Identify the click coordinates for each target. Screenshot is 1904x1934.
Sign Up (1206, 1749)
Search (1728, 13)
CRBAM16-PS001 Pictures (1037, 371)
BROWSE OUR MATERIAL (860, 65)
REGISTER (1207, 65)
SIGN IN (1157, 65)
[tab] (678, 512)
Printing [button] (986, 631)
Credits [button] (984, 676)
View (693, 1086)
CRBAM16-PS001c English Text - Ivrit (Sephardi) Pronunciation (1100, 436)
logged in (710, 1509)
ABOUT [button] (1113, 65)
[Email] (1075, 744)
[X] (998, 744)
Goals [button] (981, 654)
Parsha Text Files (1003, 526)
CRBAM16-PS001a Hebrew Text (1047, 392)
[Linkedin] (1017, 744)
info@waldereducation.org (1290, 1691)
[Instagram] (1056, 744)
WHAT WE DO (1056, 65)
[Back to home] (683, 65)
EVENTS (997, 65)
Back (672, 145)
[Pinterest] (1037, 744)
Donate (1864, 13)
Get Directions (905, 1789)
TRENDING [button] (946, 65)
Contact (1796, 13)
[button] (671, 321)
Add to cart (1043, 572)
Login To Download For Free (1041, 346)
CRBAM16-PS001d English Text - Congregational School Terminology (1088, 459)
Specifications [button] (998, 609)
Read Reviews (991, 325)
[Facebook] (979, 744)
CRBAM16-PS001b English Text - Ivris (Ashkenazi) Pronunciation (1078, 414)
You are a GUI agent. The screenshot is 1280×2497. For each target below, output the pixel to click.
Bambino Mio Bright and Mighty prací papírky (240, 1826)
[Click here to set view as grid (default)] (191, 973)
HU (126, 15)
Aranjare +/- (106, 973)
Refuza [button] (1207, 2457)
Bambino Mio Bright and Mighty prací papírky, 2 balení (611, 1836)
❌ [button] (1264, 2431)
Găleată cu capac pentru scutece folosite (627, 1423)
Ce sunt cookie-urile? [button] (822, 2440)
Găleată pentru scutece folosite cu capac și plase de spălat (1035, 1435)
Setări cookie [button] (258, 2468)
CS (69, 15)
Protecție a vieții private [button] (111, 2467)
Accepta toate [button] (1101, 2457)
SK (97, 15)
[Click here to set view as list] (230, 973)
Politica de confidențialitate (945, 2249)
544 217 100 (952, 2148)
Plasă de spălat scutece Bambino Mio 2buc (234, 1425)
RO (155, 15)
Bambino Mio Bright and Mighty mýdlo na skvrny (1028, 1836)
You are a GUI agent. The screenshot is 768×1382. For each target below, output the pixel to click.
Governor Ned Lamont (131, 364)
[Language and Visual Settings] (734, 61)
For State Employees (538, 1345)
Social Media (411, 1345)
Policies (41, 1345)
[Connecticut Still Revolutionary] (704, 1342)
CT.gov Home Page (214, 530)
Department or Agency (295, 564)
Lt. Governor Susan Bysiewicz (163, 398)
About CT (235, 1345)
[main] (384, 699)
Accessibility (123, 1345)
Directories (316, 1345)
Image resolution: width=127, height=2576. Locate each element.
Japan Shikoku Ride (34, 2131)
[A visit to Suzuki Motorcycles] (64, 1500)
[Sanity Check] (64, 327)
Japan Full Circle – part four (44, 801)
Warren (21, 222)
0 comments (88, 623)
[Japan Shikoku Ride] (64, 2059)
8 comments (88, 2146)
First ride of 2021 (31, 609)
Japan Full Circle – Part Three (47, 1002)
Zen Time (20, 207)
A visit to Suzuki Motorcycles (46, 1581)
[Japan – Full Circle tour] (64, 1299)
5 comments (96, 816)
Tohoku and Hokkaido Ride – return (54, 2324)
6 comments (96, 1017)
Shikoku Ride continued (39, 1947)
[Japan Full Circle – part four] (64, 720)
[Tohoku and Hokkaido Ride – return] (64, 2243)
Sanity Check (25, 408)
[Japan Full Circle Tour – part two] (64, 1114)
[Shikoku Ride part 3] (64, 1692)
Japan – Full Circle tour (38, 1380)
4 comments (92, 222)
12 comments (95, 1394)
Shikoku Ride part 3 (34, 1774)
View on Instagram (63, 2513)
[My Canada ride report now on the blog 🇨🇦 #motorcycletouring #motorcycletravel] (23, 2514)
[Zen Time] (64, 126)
==================================================
> [Requirement] Each line of the data is to be transcribed exactly, with nothing left out.

> [Solution]
Identify the click coordinates for each target. Screenshot is 1904x1934.
Sign Up (1206, 1749)
Search (1728, 13)
CRBAM16-PS001 Pictures (1037, 371)
BROWSE OUR MATERIAL (860, 65)
REGISTER (1207, 65)
SIGN IN (1157, 65)
[tab] (678, 512)
Printing [button] (986, 631)
Credits [button] (984, 676)
View (693, 1086)
CRBAM16-PS001c English Text - Ivrit (Sephardi) Pronunciation (1100, 436)
logged in (710, 1509)
ABOUT [button] (1113, 65)
[Email] (1075, 744)
[X] (998, 744)
Goals [button] (981, 654)
Parsha Text Files (1003, 526)
CRBAM16-PS001a Hebrew Text (1047, 392)
[Linkedin] (1017, 744)
info@waldereducation.org (1290, 1691)
[Instagram] (1056, 744)
WHAT WE DO (1056, 65)
[Back to home] (683, 65)
EVENTS (997, 65)
Back (672, 145)
[Pinterest] (1037, 744)
Donate (1864, 13)
Get Directions (905, 1789)
TRENDING [button] (946, 65)
Contact (1796, 13)
[button] (671, 321)
Add to cart (1043, 572)
Login To Download For Free (1041, 346)
CRBAM16-PS001d English Text - Congregational School Terminology (1088, 459)
Specifications [button] (998, 609)
Read Reviews (991, 325)
[Facebook] (979, 744)
CRBAM16-PS001b English Text - Ivris (Ashkenazi) Pronunciation (1078, 414)
You are a GUI agent. The screenshot is 1280×2497. For each target below, output the pixel to click.
Bambino Mio Bright and Mighty prací papírky (240, 1826)
[Click here to set view as grid (default)] (191, 973)
HU (126, 15)
Aranjare +/- (106, 973)
Refuza [button] (1207, 2457)
Bambino Mio Bright and Mighty prací papírky, 2 balení (611, 1836)
❌ [button] (1264, 2431)
Găleată cu capac pentru scutece folosite (627, 1423)
Ce sunt cookie-urile? [button] (822, 2440)
Găleată pentru scutece folosite cu capac și plase de spălat (1035, 1435)
Setări cookie [button] (258, 2468)
CS (69, 15)
Protecție a vieții private [button] (111, 2467)
Accepta toate [button] (1101, 2457)
SK (97, 15)
[Click here to set view as list] (230, 973)
Politica de confidențialitate (945, 2249)
544 217 100 (952, 2148)
Plasă de spălat scutece Bambino Mio 2buc (234, 1425)
RO (155, 15)
Bambino Mio Bright and Mighty mýdlo na skvrny (1028, 1836)
You are a GUI agent. The screenshot is 768×1382. For each target below, output the pixel to click.
Governor Ned Lamont (131, 364)
[Language and Visual Settings] (734, 61)
For State Employees (538, 1345)
Social Media (411, 1345)
Policies (41, 1345)
[Connecticut Still Revolutionary] (704, 1342)
CT.gov Home Page (214, 530)
Department or Agency (295, 564)
Lt. Governor Susan Bysiewicz (163, 398)
About CT (235, 1345)
[main] (384, 699)
Accessibility (123, 1345)
Directories (316, 1345)
Image resolution: width=127, height=2576. Locate each element.
Japan Shikoku Ride (34, 2131)
[A visit to Suzuki Motorcycles] (64, 1500)
[Sanity Check] (64, 327)
Japan Full Circle – part four (44, 801)
Warren (21, 222)
0 comments (88, 623)
[Japan Shikoku Ride] (64, 2059)
8 comments (88, 2146)
First ride of 2021 (31, 609)
Japan Full Circle – Part Three (47, 1002)
Zen Time (20, 207)
A visit to Suzuki Motorcycles (46, 1581)
[Japan – Full Circle tour] (64, 1299)
5 comments (96, 816)
Tohoku and Hokkaido Ride – return (54, 2324)
6 comments (96, 1017)
Shikoku Ride continued (39, 1947)
[Japan Full Circle – part four] (64, 720)
[Tohoku and Hokkaido Ride – return] (64, 2243)
Sanity Check (25, 408)
[Japan Full Circle Tour – part two] (64, 1114)
[Shikoku Ride part 3] (64, 1692)
Japan – Full Circle tour (38, 1380)
4 comments (92, 222)
12 comments (95, 1394)
Shikoku Ride part 3 (34, 1774)
View on Instagram (63, 2513)
[My Canada ride report now on the blog 🇨🇦 #motorcycletouring #motorcycletravel] (23, 2514)
[Zen Time] (64, 126)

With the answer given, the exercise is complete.